__WHAT NEEDS TO BE DONE__: Reproduce the article on the UVD disinfection robots below word for word, from its first sentence to its last.

Segment Start: GIVEN PASSAGE

Since the onset of the pandemic, it's been proven that the best prevention against COVID-19 is to follow basic hygiene habits. And it was precisely for the purpose of safe and effective disinfection that the Danes deployed their UVD robots to fight the coronavirus. But don't be fooled. If the word robot gives you the association of a walking tin puppet with a spray and a rag in its hand, you'll probably be pleasantly surprised. These robots kill viruses and bacteria using ultraviolet radiation, and countries around the world are interested in them.
If up to this point you were somehow convinced that the robotics industry was completely useless and that the rapid development of artificial intelligence would likely lead to the robot uprising as predicted by Karel Čapek some years ago, you were wrong. We guarantee you'll like these robots. Their job is not to steal your job or fetch you the TV remote. These UVD robots are firstly and foremostly fighting against our current biggest enemy - the coronavirus. The use of robotics in the current pandemic seems to be the perfect idea.
"We are helping to solve one of the biggest problems of our time. We prevent the spread of viruses and bacteria with the aid a life-saving robot,"
said Claus Risager, CEO of Blue Ocean Robotics.
Thanks to the ultraviolet light it emits, the robot can destroy all airborne viruses and bacteria in a room. It also helps to protect hospital staff who would otherwise be at risk of infection.
The future of healthcare?
The robot moves autonomously around patients' rooms or operating rooms. It needs less than a quarter of an hour to deal with the virus. In ten minutes, it can kill up to 99.9 % of viruses and bacteria in one room. It is therefore not surprising that the demand for these helpers is huge. After several thousand UVD robots were sent to China, other countries are also expressing interest.
"A UVD robot is safe, reliable and eliminates human errors. In addition, it is designed to be operated by cleaning staff,"
explain the manufacturers.
For safety reasons, however, the robot works completely alone and automatically switches off its UV light when someone enters the room. Fully charged, it can operate for almost six hours, moving at a speed of about five kilometers per hour. The Danish company is able to produce one of these robotic helpers in less than a day. Its price is around 70 thousand dollars, which is a little under two million crowns.
"Robots can us support us not only in the healthcare environment, but also in the development, testing or production of vaccines and medicines,"
said the director of the company.
Whether artificial intelligence will contribute to the development of the coronavirus vaccine in any way is still in the stars. Here in the Czech Republic, we have to stick with what we know at the moment: frequent hand washing, wearing face masks and keeping a distance of two meters from others.

Segment End: GIVEN PASSAGE
Segment Start: MATERIAL SUPPLIED

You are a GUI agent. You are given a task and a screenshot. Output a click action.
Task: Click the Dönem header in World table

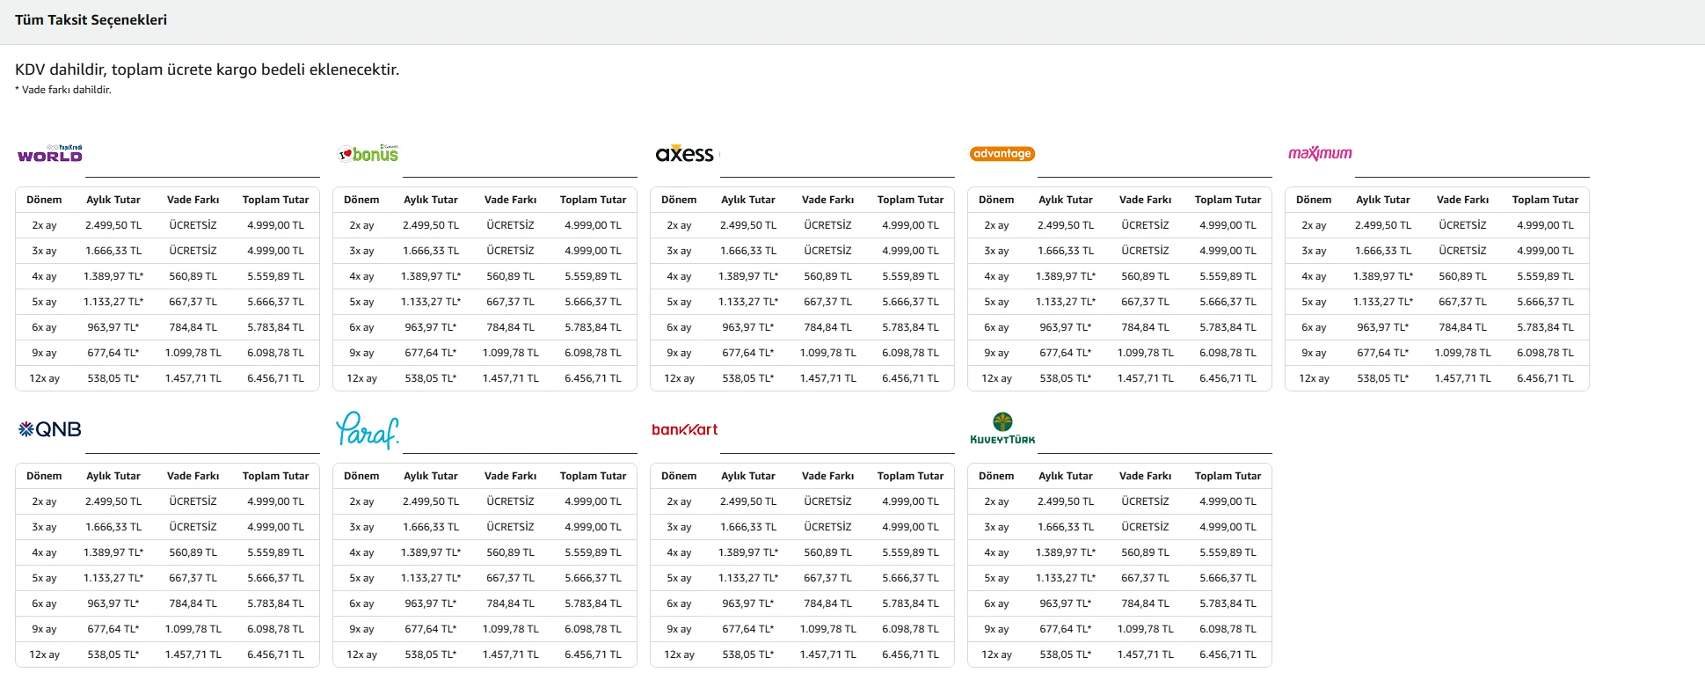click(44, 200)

Segment End: MATERIAL SUPPLIED
Segment Start: MATERIAL SUPPLIED

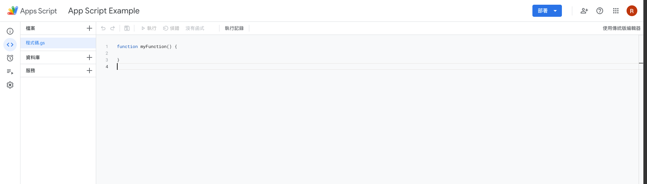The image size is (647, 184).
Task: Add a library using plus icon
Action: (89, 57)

Segment End: MATERIAL SUPPLIED
Segment Start: MATERIAL SUPPLIED

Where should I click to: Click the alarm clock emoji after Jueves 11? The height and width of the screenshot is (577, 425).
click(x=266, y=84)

Segment End: MATERIAL SUPPLIED

__RESPONSE__:
Since the onset of the pandemic, it's been proven that the best prevention against COVID-19 is to follow basic hygiene habits. And it was precisely for the purpose of safe and effective disinfection that the Danes deployed their UVD robots to fight the coronavirus. But don't be fooled. If the word robot gives you the association of a walking tin puppet with a spray and a rag in its hand, you'll probably be pleasantly surprised. These robots kill viruses and bacteria using ultraviolet radiation, and countries around the world are interested in them.
If up to this point you were somehow convinced that the robotics industry was completely useless and that the rapid development of artificial intelligence would likely lead to the robot uprising as predicted by Karel Čapek some years ago, you were wrong. We guarantee you'll like these robots. Their job is not to steal your job or fetch you the TV remote. These UVD robots are firstly and foremostly fighting against our current biggest enemy - the coronavirus. The use of robotics in the current pandemic seems to be the perfect idea.
"We are helping to solve one of the biggest problems of our time. We prevent the spread of viruses and bacteria with the aid a life-saving robot,"
said Claus Risager, CEO of Blue Ocean Robotics.
Thanks to the ultraviolet light it emits, the robot can destroy all airborne viruses and bacteria in a room. It also helps to protect hospital staff who would otherwise be at risk of infection.
The future of healthcare?
The robot moves autonomously around patients' rooms or operating rooms. It needs less than a quarter of an hour to deal with the virus. In ten minutes, it can kill up to 99.9 % of viruses and bacteria in one room. It is therefore not surprising that the demand for these helpers is huge. After several thousand UVD robots were sent to China, other countries are also expressing interest.
"A UVD robot is safe, reliable and eliminates human errors. In addition, it is designed to be operated by cleaning staff,"
explain the manufacturers.
For safety reasons, however, the robot works completely alone and automatically switches off its UV light when someone enters the room. Fully charged, it can operate for almost six hours, moving at a speed of about five kilometers per hour. The Danish company is able to produce one of these robotic helpers in less than a day. Its price is around 70 thousand dollars, which is a little under two million crowns.
"Robots can us support us not only in the healthcare environment, but also in the development, testing or production of vaccines and medicines,"
said the director of the company.
Whether artificial intelligence will contribute to the development of the coronavirus vaccine in any way is still in the stars. Here in the Czech Republic, we have to stick with what we know at the moment: frequent hand washing, wearing face masks and keeping a distance of two meters from others.